KAFKA AU BAL DES FAUX CULS Aucun rapport, bien sûr, avec le reportage télé en vue. Non, non. Qu’allez-vous chercher là ? Si après n’avoir jamais répondu à Sylvie Guichon au téléphone, la DRH lui donne maintenant sa ligne directe, c’est également un hasard. Quant à la visite médicale à laquelle Sylvie doit toujours se soumettre, c’est aussi une coïncidence qu’elle ne soit plus qu’une formalité. Sylvie en sort avec un avis d’aptitude sans restriction, signé par le médecin qui l’avait précédemment recalée par deux fois. Bref, si le 25 septembre dernier, Sylvie a enfin pu prendre son service à l’hôpital de Clermont-Ferrand, c’est entièrement grâce à l’opération du Saint Esprit. Ne reste plus qu’à espérer que toutes les victimes de discrimination dans leur emploi puissent bénéficier d’un tel miracle cathodique. Toute la difficulté pour nous est de prouver qu’il y a discrimination « Si l’on rencontre aujourd’hui un peu moins de cas dans le privé, ceux-ci demeurent toujours fréquents dans le public », témoigne maître Papasian. « Mon seul cabinet intervient sur cinq cas différents, dont 3 infirmières. Tous ont déjà exercé leurs fonctions antérieurement, tous sont confrontés à des décisions défavorables de la médecine du travail. Théoriquement, il est interdit de licencier ou de refuser d’embaucher une personne à cause de son diabète, sauf si une inaptitude est prononcée par la médecine du travail. C’est là-dessus que s’appuient les employeurs. Toute la difficulté pour nous est de prouver qu’il y a discrimination. En tant que juristes, nous incitons les diabétiques à ne pas se lancer inconsidérément dans les prud’hommes ou le tribunal administratif. Si, effectivement, le licenciement n’a pas été fait dans les règles, nous attaquons et nous obtenons des dommages et intérêts. En fait, le gros problème est le manque d’information concernant la maladie. Embaucher un diabétique peut effrayer un employeur. Travailler avec quelqu’un qui fait une crise d’hypoglycémie peut faire peur… De fait, je conseillerais à un salarié qui gère bien sa maladie, de ne pas parler de son diabète à son employeur. C’est une affaire privée. Reste que cela n’est pas sans risque, le jour où l’on se fait surprendre par son diabète ».

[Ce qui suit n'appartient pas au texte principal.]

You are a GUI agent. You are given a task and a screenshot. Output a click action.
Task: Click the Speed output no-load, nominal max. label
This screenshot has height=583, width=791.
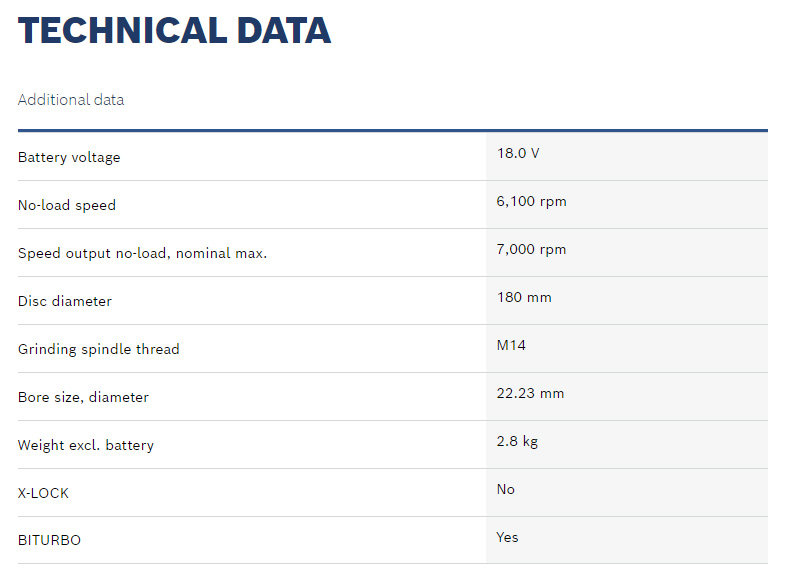click(x=142, y=253)
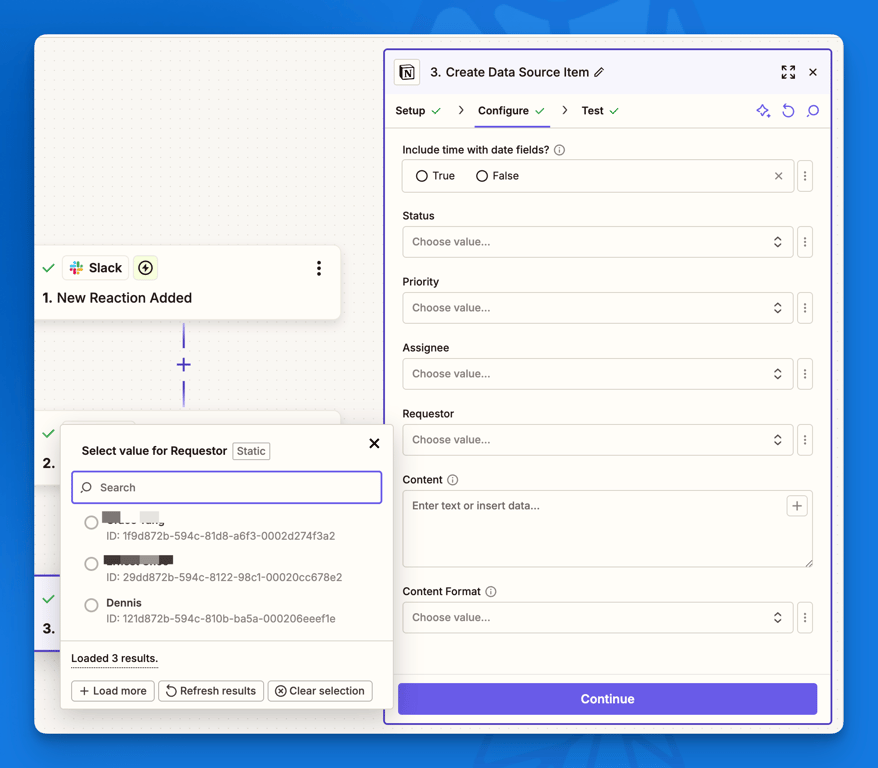
Task: Open the Content Format dropdown
Action: 597,617
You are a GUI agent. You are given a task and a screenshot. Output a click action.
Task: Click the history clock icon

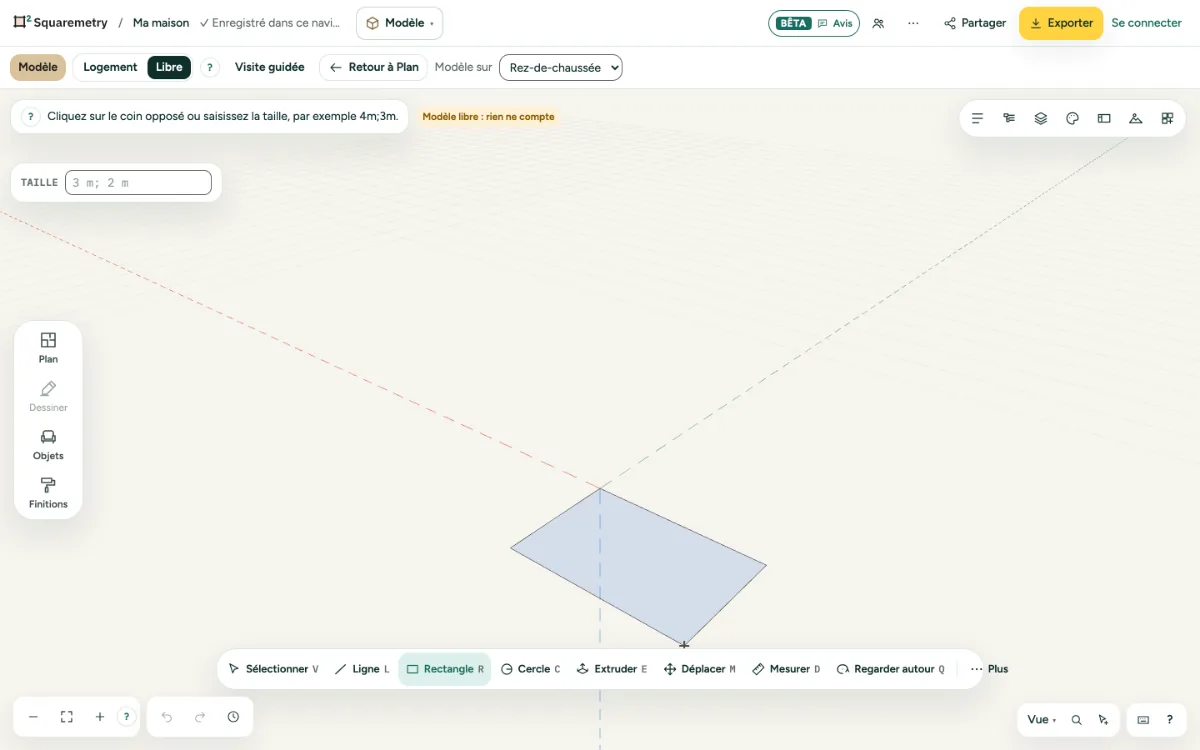233,717
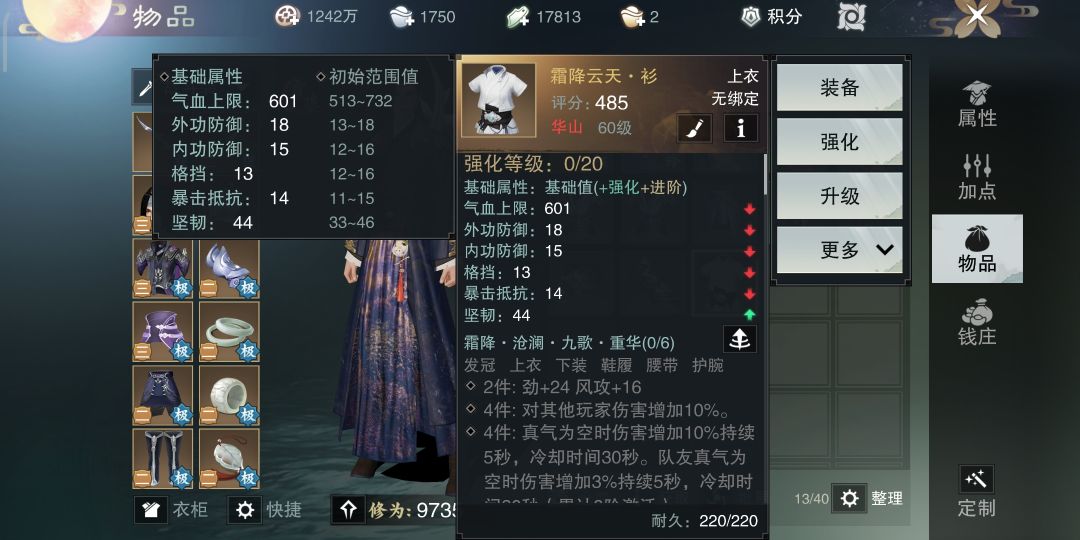The image size is (1080, 540).
Task: Switch to the 属性 attributes tab
Action: (x=977, y=104)
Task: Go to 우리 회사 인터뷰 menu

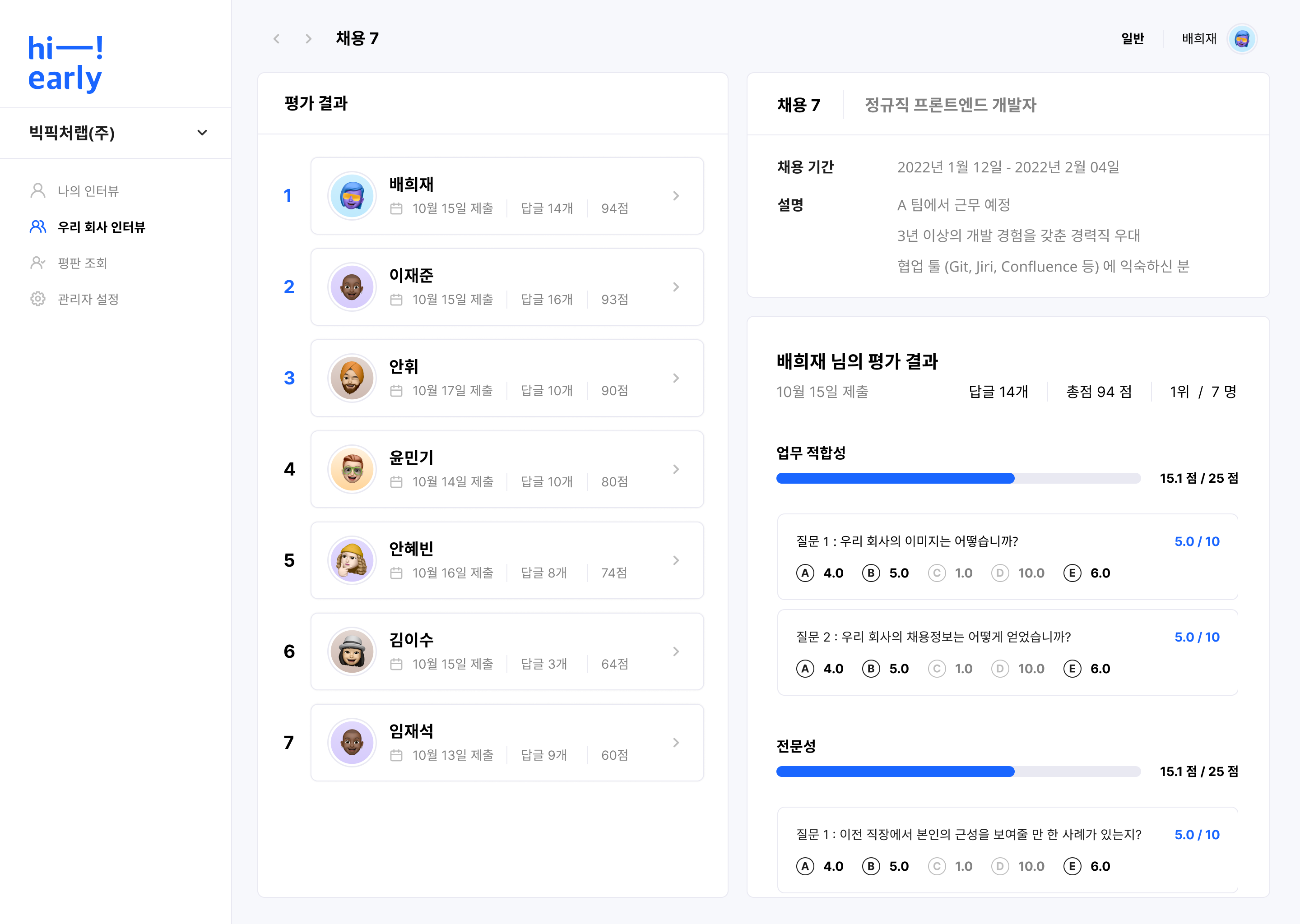Action: pyautogui.click(x=101, y=227)
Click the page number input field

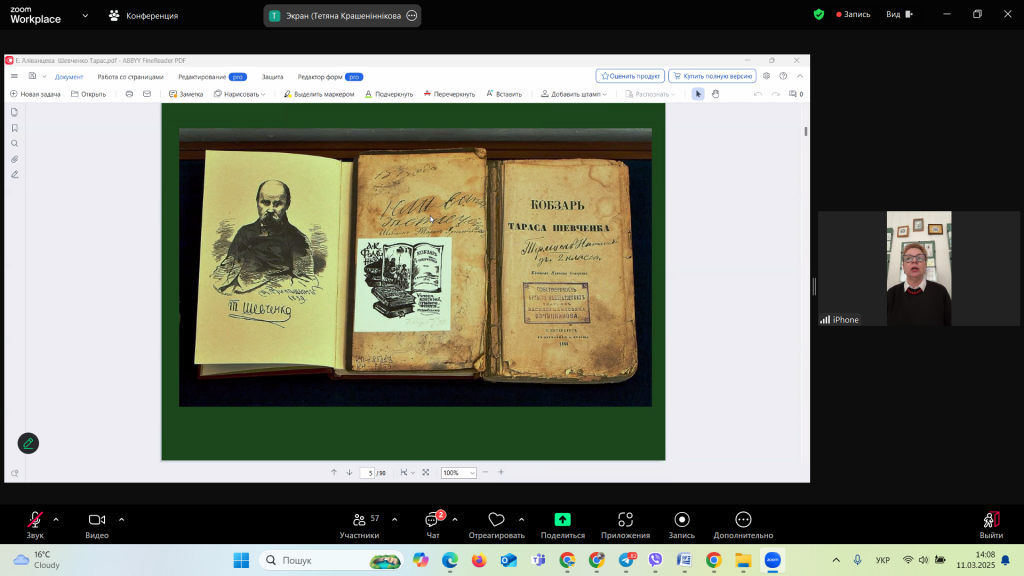(370, 473)
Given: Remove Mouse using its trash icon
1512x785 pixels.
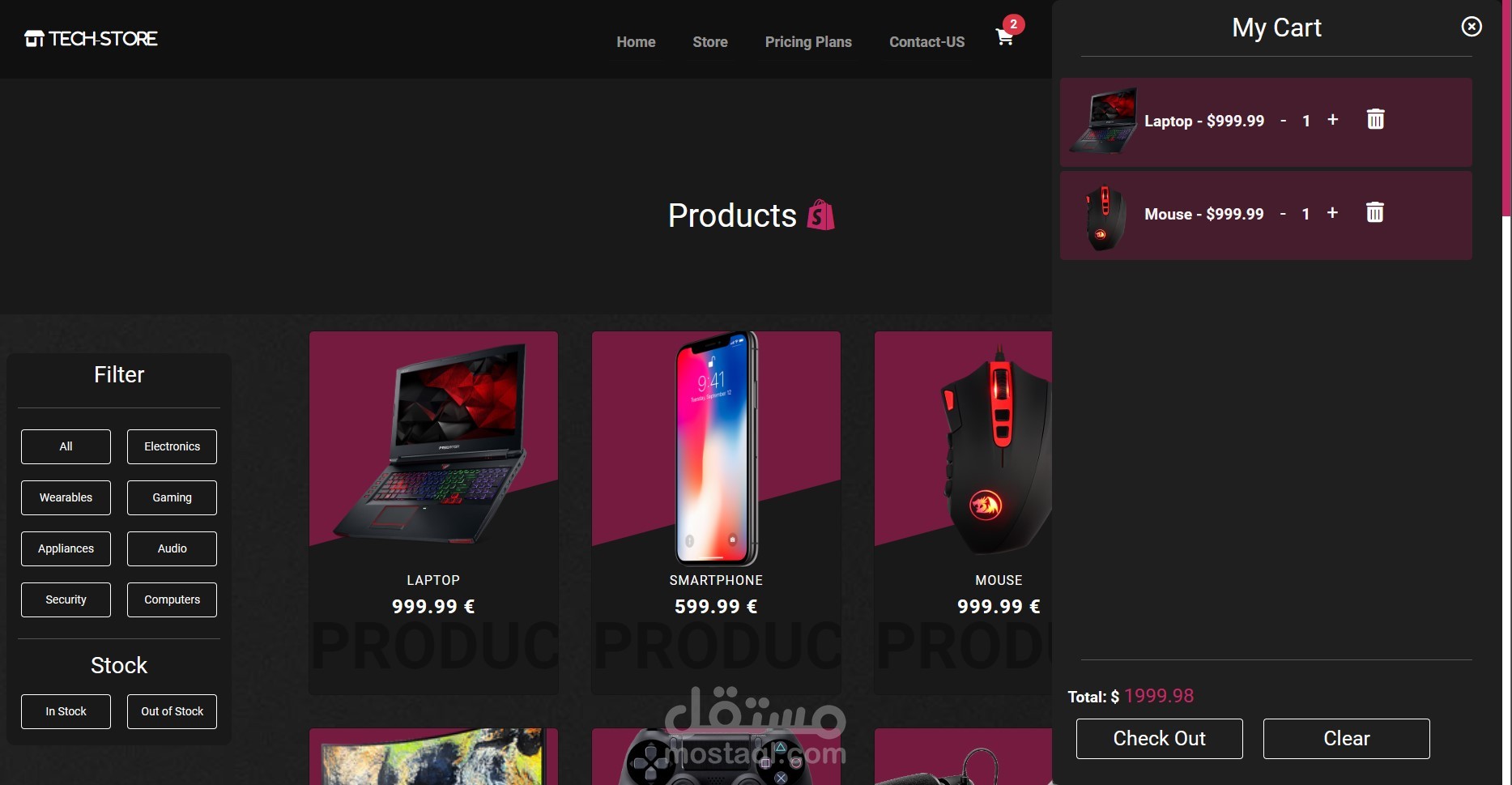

Rédaction : Renaud Alberny, Coordination Eva Pulcinelli.
La protection juridique de l’AFD

Une juriste informe, conseille, oriente les patients diabétiques lors de permanences téléphoniques sur des questions de droit du travail, droit des assurances, permis de conduire, droit médical…Elle peut régler certains litiges de façon amiable. Pour certains dossiers liés à l’état diabétique et fondés en droit, la Commission juridique de l’AFD détermine si nous pouvons aller plus loin et prendre en charge financièrement les honoraires de l’avocat.